Z tej racji, że na stronę internetową szkoły zaglądają nie tylko uczniowie, ale również absolwenci i przyjaciele szkoły, umieszczamy poniżej krótki program satyryczny, zachęcając do zabawy w odszukanie największej liczby nazwisk obecnych nauczycieli III LO:

Program Stachyryczny.

 Nasza szkoła mieści się w dużym Ceglińskim budynku. Wieczorkiem kiedy tam Zajdel, wygląda naprawdę pięknie. Jest w niej oczywiście Wlisłocki poziom, ale nic za Darmoń – trzeba ją było wyremontować. Może nie wszystko udało się zrobić, ale lepszy Wróbel w garści niż kanarek na Daszku. Uczymy się Pilchnie czy to wiosna, czy Zimała i wielka jest nasza Radosz, gdy dostaniemy piątkę, a nawet czwórkę, bo lepszy rydz niż Fic. W klasie nie ma Glombików, wszyscy są Pilchni, a większość miała świadectwo z Paskiem. Gdy zadzwoni dzwonek, Cwołkiem na przerwę biegniemy, żeby coś Kupiec w Netto. Dla tego sklepu to nie lada Grabka, zbijają na nas Hruby interes. Większość chodzi palić, nauczyciele na to: Stankowskie NIE! Niezgoda na palenie obowiązuje a i tak wielu uczniów Przystajko na ulicy Konopnickiej. Dyrekcja rwie Kandziory i kudełki z głowy, co z tym zrobić, to jakiś Kaczmar! Pani Dyrektor ma dużo problemów na Karchu. To nie jest tak, że siedzi sobie w gabinecie i Kiklińska na klawiaturze.

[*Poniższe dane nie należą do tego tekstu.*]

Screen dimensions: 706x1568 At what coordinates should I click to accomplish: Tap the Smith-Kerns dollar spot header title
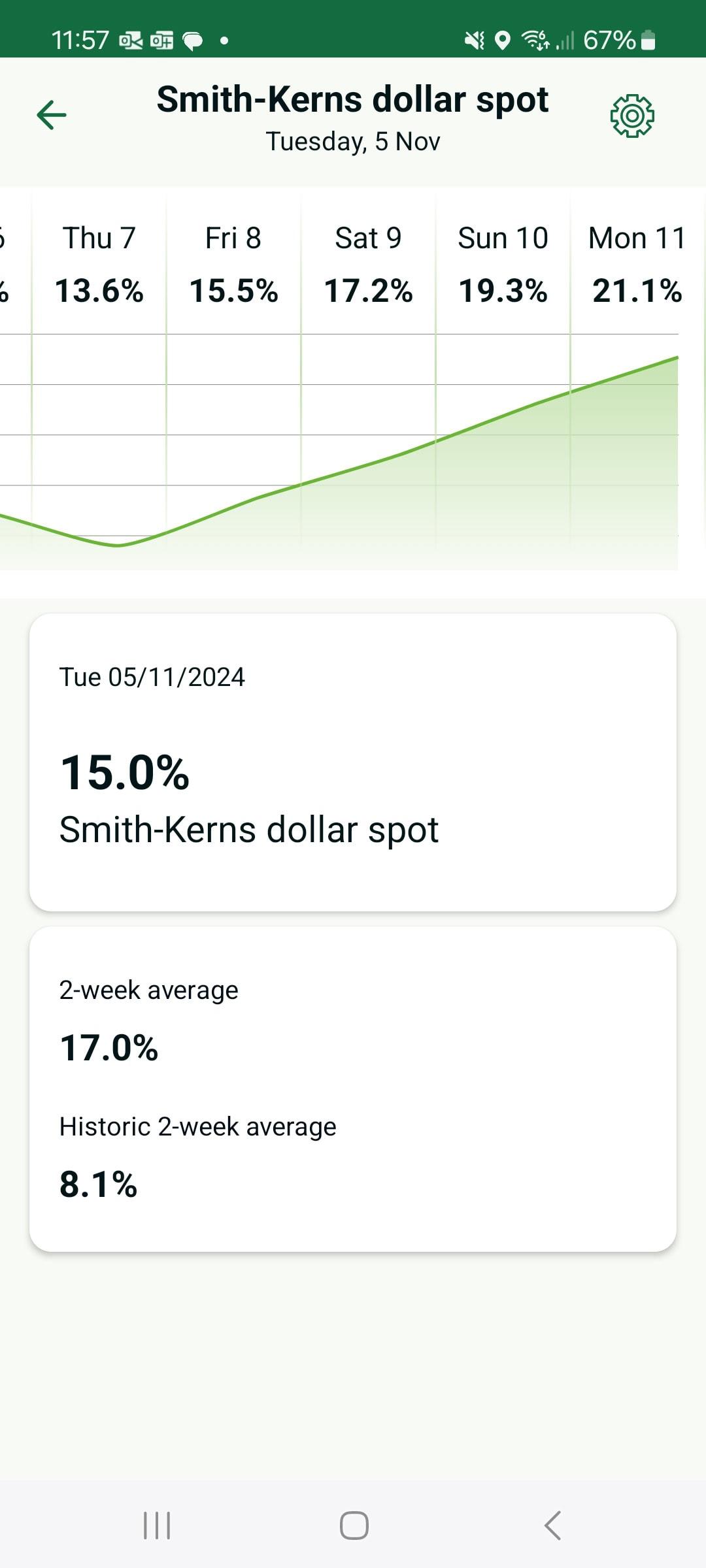click(x=352, y=100)
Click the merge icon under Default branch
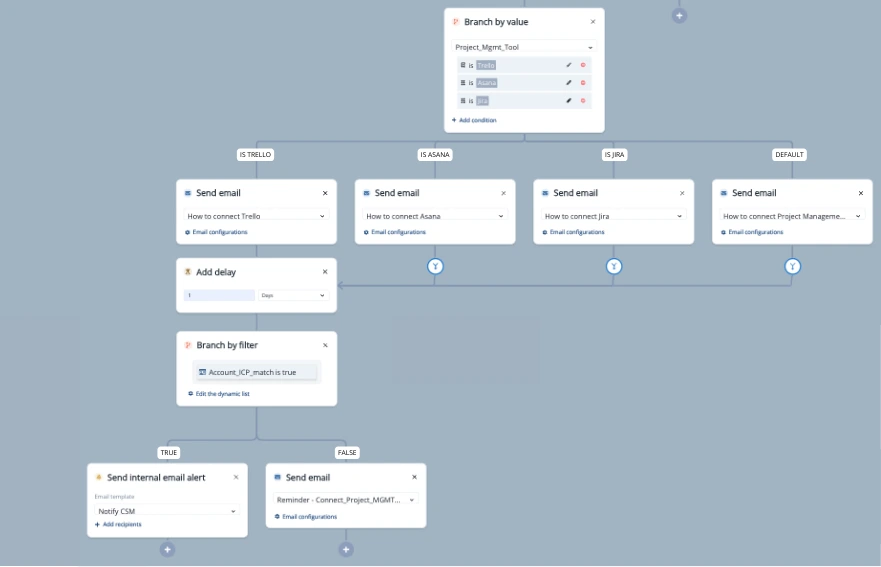This screenshot has width=881, height=567. coord(793,266)
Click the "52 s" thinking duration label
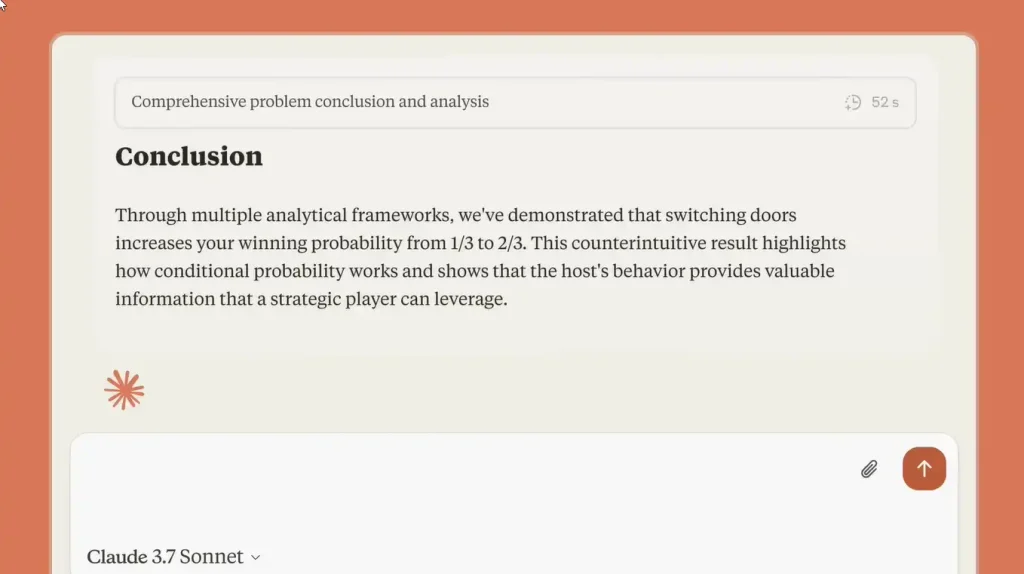Screen dimensions: 1024x574 click(x=885, y=102)
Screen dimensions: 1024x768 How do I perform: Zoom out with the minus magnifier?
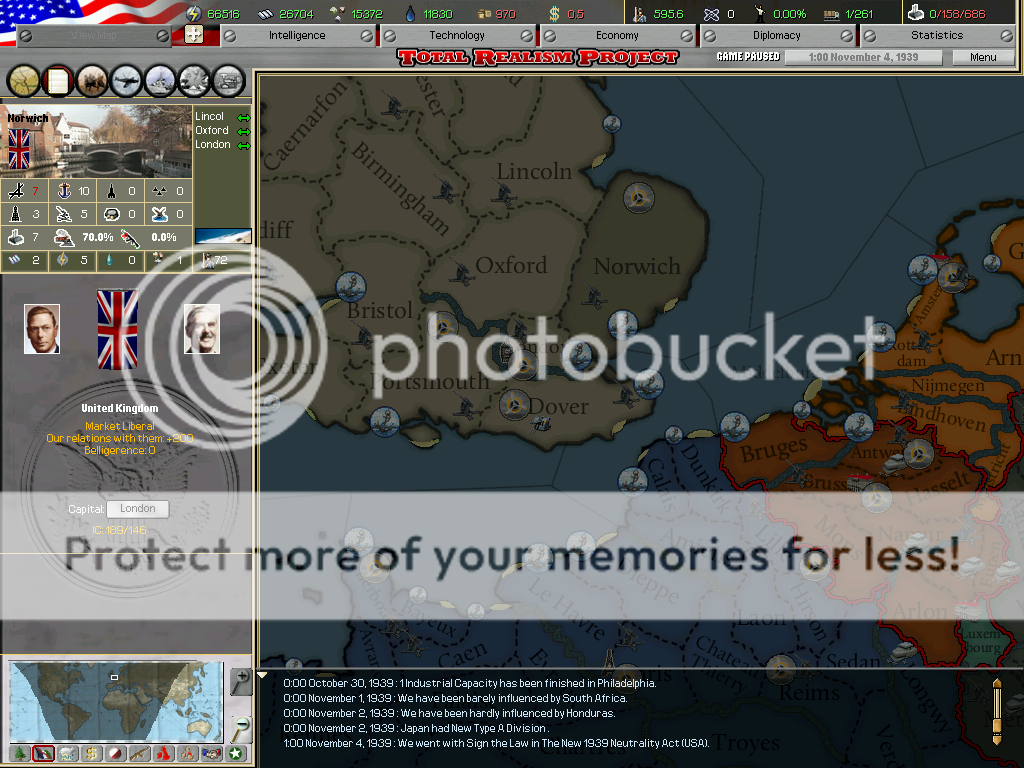240,725
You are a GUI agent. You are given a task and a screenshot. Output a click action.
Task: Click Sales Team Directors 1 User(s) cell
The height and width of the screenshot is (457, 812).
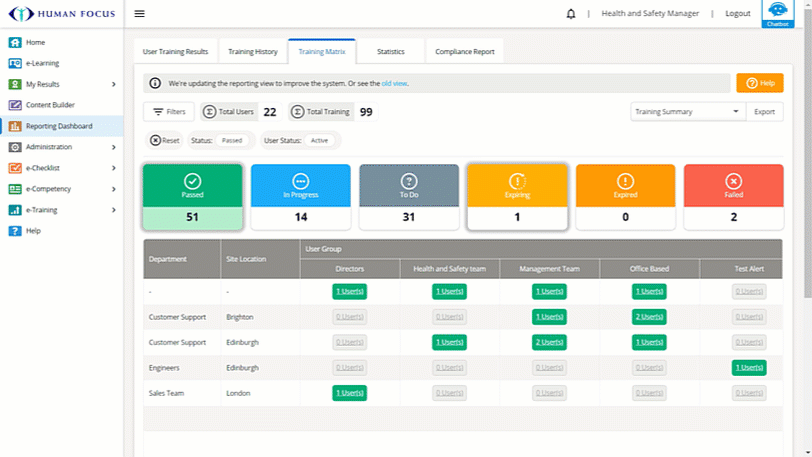tap(350, 393)
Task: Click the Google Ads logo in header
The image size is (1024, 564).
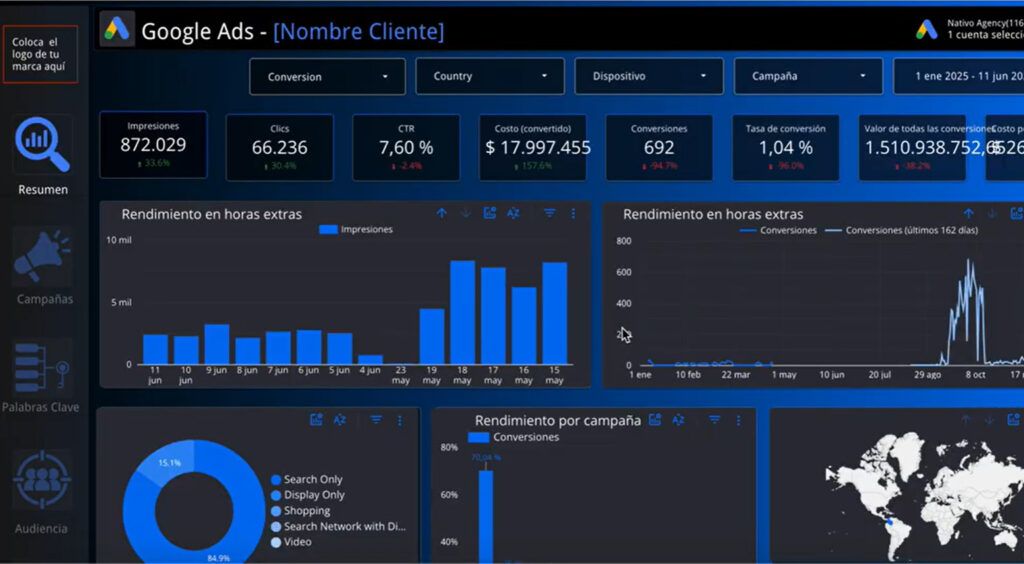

Wróćmy do miłych rzeczy. W szkole jest wiele Drobiazgowiczów, których naprawdę lubię. Gdy jestem Głodny – idę do sklepiku, bo tam niezbyt Drohoj. Pani Marysia to żaden Kucharz, ale na Tacy zawsze czekają pyszne pączki z dżemem Wiśniowicz, drożdżówki ze Śliwą też są niczego sobie. Na przerwach z radiowęzła wybrzmiewają utwory w tonacji Pin-dur.